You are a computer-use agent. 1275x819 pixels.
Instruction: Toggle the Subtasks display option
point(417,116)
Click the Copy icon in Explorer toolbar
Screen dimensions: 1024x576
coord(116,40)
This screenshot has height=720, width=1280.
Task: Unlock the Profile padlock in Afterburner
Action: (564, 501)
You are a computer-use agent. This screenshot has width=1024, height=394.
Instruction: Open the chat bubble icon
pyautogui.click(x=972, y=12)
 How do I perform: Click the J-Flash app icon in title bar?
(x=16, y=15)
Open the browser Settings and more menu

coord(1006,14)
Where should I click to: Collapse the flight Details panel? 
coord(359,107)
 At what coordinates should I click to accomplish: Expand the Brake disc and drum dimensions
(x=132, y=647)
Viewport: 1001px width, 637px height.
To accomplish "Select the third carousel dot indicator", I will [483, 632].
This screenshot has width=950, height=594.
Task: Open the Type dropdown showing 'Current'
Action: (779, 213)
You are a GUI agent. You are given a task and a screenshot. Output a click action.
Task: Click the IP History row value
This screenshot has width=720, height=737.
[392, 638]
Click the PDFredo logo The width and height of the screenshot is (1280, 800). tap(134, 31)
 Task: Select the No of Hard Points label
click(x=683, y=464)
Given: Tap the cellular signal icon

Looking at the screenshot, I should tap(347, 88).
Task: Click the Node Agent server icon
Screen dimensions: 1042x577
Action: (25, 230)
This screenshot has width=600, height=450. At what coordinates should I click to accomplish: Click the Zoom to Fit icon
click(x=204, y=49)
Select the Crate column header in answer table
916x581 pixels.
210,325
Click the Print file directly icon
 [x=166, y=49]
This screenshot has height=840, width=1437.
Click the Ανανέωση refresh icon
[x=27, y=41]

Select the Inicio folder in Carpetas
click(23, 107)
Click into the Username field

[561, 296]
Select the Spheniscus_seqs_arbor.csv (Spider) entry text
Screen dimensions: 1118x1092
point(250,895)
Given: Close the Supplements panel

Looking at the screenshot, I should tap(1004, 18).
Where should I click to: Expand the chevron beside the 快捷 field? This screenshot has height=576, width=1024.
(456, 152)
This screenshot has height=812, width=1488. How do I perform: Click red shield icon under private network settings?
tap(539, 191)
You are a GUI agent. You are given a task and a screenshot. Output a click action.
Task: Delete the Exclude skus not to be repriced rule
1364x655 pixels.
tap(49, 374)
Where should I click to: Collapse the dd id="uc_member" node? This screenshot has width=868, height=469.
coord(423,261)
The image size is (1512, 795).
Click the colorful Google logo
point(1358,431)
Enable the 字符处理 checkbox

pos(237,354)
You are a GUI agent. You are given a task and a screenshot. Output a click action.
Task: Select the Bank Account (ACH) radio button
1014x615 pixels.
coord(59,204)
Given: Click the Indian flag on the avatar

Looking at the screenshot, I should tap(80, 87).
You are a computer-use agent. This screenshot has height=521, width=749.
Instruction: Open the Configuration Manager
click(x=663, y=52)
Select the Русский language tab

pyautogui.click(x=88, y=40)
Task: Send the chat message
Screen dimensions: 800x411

=-=-=-=-=

TASK |
Please reproduce the closing stretch of the records, from the line with "Where should I click to: Collapse the dd" through the last line, exactly as it stands.

ANSWER TO THE EXERCISE |
Where should I click to: Collapse the dd id="uc_member" node? This screenshot has width=868, height=469.
coord(423,261)
The image size is (1512, 795).
Click the colorful Google logo
point(1358,431)
Enable the 字符处理 checkbox

pos(237,354)
You are a GUI agent. You are given a task and a screenshot. Output a click action.
Task: Select the Bank Account (ACH) radio button
1014x615 pixels.
coord(59,204)
Given: Click the Indian flag on the avatar

Looking at the screenshot, I should tap(80, 87).
You are a computer-use agent. This screenshot has height=521, width=749.
Instruction: Open the Configuration Manager
click(x=663, y=52)
Select the Русский language tab

pyautogui.click(x=88, y=40)
Task: Send the chat message
Screen dimensions: 800x411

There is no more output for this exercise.